The title may be confusing so I need to clarify.
I have the following survey dataset that I need to transfer to a PostgreSQL database.
| id | title | income | age | height | weight | Education | | 1 | foo | 10000 | 45 | 170 | 50 | College | | 2 | bar | 15000 | -20000 | -30000 | 45 | High School | | 3 | hoge | -10000 | -10000 | 150 | 60 | -20000 | | 4 | fuga | 20000 | 20 | -10000 | 70 | College | ...
Where -10000, -20000, and -30000 all represent a null value, but due to different reasons.

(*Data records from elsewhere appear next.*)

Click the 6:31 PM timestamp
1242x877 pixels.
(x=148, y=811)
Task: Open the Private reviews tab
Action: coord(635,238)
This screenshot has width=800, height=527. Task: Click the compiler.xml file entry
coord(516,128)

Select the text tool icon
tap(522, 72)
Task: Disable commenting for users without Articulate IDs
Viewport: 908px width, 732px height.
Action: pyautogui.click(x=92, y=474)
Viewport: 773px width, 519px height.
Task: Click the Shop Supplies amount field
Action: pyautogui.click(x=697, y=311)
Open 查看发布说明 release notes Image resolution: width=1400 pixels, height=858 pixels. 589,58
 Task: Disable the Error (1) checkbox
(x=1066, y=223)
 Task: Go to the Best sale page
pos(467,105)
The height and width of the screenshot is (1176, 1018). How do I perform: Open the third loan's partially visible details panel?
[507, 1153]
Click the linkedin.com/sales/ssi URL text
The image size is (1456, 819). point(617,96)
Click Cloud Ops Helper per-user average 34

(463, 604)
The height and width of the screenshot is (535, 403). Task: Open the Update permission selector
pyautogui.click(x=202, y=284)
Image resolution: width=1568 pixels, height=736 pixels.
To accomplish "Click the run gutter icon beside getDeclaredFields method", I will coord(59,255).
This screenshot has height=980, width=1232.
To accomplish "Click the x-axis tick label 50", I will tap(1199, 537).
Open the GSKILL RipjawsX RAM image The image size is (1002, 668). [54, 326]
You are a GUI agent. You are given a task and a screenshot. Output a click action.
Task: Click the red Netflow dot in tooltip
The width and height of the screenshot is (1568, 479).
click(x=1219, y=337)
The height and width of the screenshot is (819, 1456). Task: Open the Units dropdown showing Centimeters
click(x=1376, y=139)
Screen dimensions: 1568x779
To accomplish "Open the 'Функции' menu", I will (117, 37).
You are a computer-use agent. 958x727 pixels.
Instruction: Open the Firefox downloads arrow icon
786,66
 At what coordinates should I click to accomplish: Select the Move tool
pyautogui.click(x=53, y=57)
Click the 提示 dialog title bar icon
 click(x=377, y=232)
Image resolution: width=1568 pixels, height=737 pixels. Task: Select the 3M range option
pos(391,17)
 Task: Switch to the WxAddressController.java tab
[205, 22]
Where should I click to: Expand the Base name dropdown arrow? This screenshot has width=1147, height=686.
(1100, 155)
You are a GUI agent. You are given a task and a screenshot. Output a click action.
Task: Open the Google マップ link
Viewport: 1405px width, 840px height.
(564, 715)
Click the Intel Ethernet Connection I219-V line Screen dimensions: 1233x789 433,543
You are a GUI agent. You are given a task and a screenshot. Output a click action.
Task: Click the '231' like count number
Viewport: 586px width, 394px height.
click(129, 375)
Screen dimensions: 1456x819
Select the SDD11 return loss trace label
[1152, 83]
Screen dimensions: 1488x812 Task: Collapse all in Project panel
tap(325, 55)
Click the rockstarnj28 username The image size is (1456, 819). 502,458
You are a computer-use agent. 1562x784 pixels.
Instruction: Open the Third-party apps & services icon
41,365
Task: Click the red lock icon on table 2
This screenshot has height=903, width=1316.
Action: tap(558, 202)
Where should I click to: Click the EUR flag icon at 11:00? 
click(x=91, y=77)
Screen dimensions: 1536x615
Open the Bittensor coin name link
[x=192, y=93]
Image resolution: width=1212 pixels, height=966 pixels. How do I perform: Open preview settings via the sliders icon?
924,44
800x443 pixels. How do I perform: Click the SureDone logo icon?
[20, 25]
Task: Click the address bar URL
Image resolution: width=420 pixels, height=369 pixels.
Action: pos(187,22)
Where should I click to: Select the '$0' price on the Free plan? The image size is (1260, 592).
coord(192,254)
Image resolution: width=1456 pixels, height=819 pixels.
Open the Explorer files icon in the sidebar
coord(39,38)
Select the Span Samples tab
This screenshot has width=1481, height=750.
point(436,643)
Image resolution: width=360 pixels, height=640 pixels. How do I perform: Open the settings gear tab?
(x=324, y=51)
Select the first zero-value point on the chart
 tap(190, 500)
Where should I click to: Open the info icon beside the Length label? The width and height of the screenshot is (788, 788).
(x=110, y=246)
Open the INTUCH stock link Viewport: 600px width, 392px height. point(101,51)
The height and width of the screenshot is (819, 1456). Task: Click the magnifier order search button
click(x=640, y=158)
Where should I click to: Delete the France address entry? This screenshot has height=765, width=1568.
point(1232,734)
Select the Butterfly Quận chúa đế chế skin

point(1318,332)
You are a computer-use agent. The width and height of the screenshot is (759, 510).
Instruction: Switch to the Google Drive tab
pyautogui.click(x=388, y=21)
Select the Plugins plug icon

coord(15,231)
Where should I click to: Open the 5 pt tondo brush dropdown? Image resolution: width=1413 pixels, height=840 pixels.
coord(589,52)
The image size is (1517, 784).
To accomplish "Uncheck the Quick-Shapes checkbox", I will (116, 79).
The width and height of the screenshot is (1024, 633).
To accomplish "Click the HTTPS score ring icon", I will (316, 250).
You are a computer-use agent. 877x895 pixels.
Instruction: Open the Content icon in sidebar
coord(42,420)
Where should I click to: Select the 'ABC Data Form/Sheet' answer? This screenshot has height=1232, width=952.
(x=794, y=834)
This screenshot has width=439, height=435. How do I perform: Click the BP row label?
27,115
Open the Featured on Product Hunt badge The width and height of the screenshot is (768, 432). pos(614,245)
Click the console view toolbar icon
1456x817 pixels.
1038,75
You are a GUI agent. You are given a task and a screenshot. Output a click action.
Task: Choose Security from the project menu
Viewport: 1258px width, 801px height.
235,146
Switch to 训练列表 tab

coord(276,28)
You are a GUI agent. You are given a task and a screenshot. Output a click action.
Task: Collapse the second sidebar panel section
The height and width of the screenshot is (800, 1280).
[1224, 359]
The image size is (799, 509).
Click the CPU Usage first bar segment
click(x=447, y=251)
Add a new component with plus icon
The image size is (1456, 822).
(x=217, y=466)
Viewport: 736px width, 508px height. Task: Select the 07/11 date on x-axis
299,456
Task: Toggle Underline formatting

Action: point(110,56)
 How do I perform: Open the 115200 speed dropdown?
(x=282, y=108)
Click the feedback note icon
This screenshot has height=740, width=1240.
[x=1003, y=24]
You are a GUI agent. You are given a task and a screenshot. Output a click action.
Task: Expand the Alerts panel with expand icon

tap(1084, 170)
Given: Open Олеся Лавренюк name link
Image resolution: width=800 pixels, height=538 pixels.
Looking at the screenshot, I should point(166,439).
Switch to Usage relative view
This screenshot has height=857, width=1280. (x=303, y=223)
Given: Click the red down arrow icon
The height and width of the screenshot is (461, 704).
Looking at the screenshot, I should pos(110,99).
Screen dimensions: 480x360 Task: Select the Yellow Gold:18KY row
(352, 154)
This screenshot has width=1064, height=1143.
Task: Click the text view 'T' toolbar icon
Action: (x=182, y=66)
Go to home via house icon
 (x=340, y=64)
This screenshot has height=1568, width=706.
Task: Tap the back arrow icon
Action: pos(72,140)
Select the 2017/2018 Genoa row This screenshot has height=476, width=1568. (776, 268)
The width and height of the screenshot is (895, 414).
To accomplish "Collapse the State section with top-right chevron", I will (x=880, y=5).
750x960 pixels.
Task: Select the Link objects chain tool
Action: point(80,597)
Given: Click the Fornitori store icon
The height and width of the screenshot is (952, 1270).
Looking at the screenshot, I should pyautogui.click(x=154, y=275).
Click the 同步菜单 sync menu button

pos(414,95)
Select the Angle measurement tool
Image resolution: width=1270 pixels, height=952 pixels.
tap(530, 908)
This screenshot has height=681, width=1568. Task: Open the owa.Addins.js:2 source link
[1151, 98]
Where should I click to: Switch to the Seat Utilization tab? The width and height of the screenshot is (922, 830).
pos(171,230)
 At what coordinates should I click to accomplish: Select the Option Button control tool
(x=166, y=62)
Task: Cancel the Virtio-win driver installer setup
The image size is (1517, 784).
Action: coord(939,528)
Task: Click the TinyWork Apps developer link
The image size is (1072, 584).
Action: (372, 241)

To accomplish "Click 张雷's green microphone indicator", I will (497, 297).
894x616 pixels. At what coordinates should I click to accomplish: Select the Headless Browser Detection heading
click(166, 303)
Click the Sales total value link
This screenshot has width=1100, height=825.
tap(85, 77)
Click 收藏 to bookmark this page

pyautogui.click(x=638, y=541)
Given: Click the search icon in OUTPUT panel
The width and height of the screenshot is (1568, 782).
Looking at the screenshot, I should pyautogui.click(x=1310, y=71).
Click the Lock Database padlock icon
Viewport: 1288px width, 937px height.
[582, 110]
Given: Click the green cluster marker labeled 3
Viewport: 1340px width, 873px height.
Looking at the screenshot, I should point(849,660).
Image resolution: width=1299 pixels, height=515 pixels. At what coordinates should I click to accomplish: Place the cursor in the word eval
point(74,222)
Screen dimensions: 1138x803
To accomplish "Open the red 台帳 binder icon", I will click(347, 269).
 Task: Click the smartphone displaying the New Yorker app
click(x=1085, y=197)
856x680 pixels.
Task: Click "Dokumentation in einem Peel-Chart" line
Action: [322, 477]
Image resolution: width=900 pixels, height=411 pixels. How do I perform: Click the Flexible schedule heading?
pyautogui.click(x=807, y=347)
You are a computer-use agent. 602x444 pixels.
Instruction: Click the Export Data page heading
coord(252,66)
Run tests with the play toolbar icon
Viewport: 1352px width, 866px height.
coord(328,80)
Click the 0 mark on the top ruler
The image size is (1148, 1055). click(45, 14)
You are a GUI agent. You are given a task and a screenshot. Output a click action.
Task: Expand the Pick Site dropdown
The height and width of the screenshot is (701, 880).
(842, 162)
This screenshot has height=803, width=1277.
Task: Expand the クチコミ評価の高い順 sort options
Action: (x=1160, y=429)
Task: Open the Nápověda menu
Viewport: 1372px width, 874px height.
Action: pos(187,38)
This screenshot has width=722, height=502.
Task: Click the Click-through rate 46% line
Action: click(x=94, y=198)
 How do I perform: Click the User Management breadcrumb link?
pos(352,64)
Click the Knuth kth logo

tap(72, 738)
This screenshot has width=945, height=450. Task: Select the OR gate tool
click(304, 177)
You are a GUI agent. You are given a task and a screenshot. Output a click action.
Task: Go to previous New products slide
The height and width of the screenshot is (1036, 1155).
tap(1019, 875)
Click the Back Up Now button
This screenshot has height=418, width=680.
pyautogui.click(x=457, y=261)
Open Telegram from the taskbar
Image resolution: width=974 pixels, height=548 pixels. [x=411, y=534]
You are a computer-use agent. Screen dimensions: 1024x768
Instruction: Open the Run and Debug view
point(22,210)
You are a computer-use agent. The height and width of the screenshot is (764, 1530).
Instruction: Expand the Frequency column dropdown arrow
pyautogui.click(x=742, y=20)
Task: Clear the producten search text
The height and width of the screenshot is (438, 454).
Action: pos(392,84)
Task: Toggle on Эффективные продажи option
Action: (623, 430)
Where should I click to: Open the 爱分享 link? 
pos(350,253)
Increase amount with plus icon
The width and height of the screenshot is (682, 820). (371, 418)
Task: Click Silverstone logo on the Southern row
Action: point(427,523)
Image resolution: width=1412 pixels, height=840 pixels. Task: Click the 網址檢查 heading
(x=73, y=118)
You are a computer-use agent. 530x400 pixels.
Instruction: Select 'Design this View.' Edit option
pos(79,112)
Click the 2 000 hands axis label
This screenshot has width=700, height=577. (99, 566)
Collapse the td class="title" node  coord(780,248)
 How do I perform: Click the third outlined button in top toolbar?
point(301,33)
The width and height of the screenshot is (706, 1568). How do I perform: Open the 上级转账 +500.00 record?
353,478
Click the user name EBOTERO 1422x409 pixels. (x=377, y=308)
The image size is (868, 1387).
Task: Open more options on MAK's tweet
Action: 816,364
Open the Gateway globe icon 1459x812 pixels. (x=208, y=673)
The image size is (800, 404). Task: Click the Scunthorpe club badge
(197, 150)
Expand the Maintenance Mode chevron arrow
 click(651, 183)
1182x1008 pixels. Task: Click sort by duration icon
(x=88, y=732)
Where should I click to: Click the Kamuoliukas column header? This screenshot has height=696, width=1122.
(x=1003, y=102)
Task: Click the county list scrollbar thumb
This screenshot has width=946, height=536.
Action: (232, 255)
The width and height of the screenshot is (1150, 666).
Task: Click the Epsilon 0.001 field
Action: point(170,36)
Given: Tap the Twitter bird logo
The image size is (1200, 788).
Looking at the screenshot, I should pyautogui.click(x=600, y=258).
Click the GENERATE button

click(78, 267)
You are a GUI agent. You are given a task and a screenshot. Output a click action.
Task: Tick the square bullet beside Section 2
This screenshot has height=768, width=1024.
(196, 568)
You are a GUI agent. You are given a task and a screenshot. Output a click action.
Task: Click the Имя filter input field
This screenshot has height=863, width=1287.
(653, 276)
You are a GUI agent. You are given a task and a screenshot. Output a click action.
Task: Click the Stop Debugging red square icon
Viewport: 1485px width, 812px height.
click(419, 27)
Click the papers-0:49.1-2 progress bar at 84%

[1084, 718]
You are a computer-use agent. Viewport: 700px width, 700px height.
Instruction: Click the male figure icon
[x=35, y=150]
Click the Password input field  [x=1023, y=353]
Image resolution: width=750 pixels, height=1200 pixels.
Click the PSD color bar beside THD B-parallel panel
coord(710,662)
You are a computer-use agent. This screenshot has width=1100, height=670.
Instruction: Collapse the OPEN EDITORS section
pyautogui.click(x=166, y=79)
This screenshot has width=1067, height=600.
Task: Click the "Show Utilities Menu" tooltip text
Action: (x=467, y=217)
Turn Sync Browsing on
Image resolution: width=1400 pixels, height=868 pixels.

(e.g., -10000 means that the participant was not shown the question about the column, -20000 means the participant skipped the question, and -30000 means they made an invalid answer.)
The question is, how to design a table and constraint to model this situation?
Obviously, if I use INTEGER for income and other columns and use VARCHAR for education the null values will not be identical. Also, if I treat income as a mere INTEGER, the “null” values will be just a negative number which will be problematic in the following data manipulation.
I think the best design here would be to just add status columns for each data column, assuming you want to keep track of the status for a given column. Something like this:
| id | title | income | age | age_code | height | height_code | weight | Education | | 1 | foo | 10000 | 45 | 1 | 170 | 1 | 50 | College | | 2 | bar | 15000 | NULL | 2 | NULL | 4 | 45 | High School | | 3 | hoge | NULL | NULL | 3 | 150 | 1 | 60 | NULL | | 4 | fuga | 20000 | 20 | 1 | NULL | 5 | 70 | College |
Here, I am using the code values 2,3 to represent some sort of error code in the age, and the values 4,5 represent other types of errors with the height.
Typically the values in a column should represent just one thing. In this case, the age and height columns should store data for those measurements, not the status of those measurements. I backfilled
NULL values for where the data be missing or otherwise totally invalid.